I have previously stated that economists are like Jedis.  However, I have recently realised the error of my ways – economists are obviously superior to Jedis.

In both disciplines you have a person trying to understand the nature of society and find what they can add.

Economists do the following:

  • They stand back, look for tendancies, and try to come up with an objective framework for discussing the tendancies and trade-offs that exist.
  • They are trained from the age of 18, and are also allowed to interact normally with real people.
  • They recognise that they only have the ability to work out trade-offs, and often only express them in an “ordinal” manner – they avoid passing judgment and are careful about quantifying result due to this.

Jedi do the following:

  • They stand around and meditate waiting for “the force” (voices in their head) to tell them what the trade-offs are.
  • Following the Ruusan reformation they were trained from when they were children, and are allowed no equal interaction with non-Jedi.
  • They think they can determine what is fair and right – and as a result will impose this “truth” on other people.  To fix this they rely on what older Jedi’s have told them – these are the same people who also got trained as children, and a good number of them became Sith and tried to take over the galaxy anyway :/

Seriously, the Jedi are a bunch of spoiled kids who are endowed with awesome power – wouldn’t getting them to run society be the same as just telling well meaning businessmen who grew up in a wealthy family to run society (although the business man is likely to be more balanced – as he actually got the chance to grow up, and is unlikely to still treat society in the way an 8 year old would).  They may make some good choices, and they may do so with the best intentions – but both these groups are equivalent … even if many of the people who would rise up against the business man would welcome in the Jedi with open arms.

Papers on the old new financial crisis

Brad Delong links to a number of interesting papers regarding the US/global financial crisis of 2007-2009.  I recommend the optional ones.

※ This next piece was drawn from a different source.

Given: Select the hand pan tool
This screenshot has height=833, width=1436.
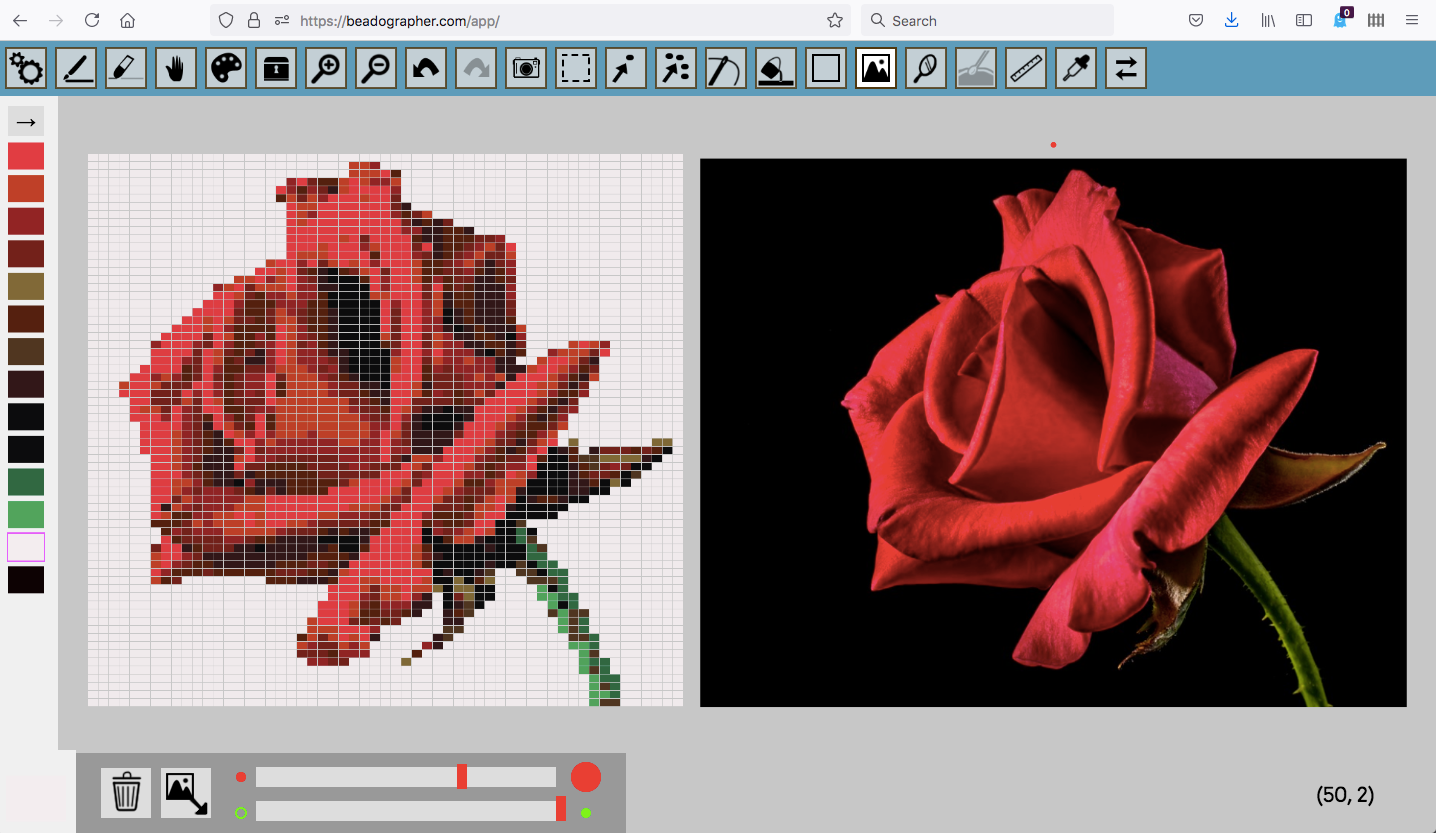Looking at the screenshot, I should pos(176,68).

I’m not sure I completely agree that the bailing out of Bear Stearns made matters worse – but it was an interesting perspective.

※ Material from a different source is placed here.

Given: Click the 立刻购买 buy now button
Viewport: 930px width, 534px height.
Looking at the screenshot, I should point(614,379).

In any case, its a good idea to try and understand what happened then – in order to figure out whether the debt crisis in Europe will lead to similar global pain.

IMO when Greece does default, who holds the associated liabilities is widely know – as a result, my hope would be that nothing will really happen.  With nothing happening, the rest of the world will just move on.  The risk is that Greek default actually knocks out a big bank (it looks less likely now that it will knock out a sovereign government – although that remains the big fear in Europe).  Fluffing around in Europe has kept credit conditions tight for at least 18 months longer then they would have been, in the absense of European debt issues – it is starting to feel like some people will have to accept some loses before this crisis can end, and some semblance of global confidence can return.